La otra cara de la moneda es Francia, con un joven presidente de apenas 39 años, político de centro, un tecnócrata capaz de interpretar mejor a la mayoría, desplazar a los partidos tradicionales y atraer el voto joven. El triunfo de Emmanuel Macron significó un alivio para Europa. Los franceses se decidieron mayoritariamente a favor de Europa y contra el aislamiento. Se manifestaron también en contra de la amenaza populista, personificada en el triunfo del Brexit en Inglaterra y de Trump en Estados Unidos. Macron personaliza una generación en capacidad de comprender los nuevos retos, dispuesta a pensar en futuro más que en pasadas grandezas, a construirlo más que a recodarlo con nostalgia, a generar fortalezas más que a lamentarse, a competir lealmente más que a aislarse. Contrariamente a una visión que piensa en el crecimiento en solitario, Macron reivindica una posición más universal, más cooperativa. A la consigna “Hacer América grande otra vez” opone una de visión global: “Hacer el planeta grande otra vez”.

La lección de Francia e Inglaterra pone el acento en el valor del liderazgo, sobre todo desde la perspectiva de la visión: hacia el pasado o hacia el futuro, hacia la negación o la añoranza o hacia la construcción. No hay duda del liderazgo que Venezuela necesita en esta hora. Una gran parte de la población lo ha comprendido o lo intuye, la juventud en primera línea, no la marcada por la edad sino por la amplitud de visión, por la capacidad de pensar en términos de hoy y de futuro, de no hacer del pasado un lastre, de asumirlo solo como enseñanza y como impulso, de anticipar el futuro, de imaginarlo y de luchar por lo imaginado.
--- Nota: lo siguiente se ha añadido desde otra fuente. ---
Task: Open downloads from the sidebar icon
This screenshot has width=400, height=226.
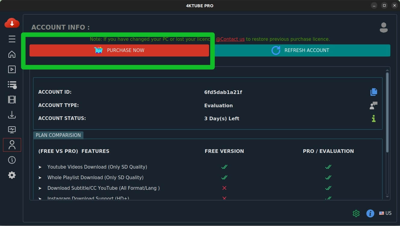Action: point(12,115)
Lo que en esta hora de Venezuela necesita es un liderazgo inspirador, capaz de sobrevivir como idea y como fuerza, un liderazgo que convoque a la unidad más que a la uniformidad, al ejercicio de la personalidad más que al de la obediencia, a la creatividad más que a la simple imitación, a la innovación más que a la repetición. Y exige, especialmente, un liderazgo valeroso, sin cálculos, inteligente, esforzado, de primera línea en los riesgos y en el esfuerzo, voces claras para tiempos inciertos, estrategas y guías para tiempos de tempestad, actores para la construcción.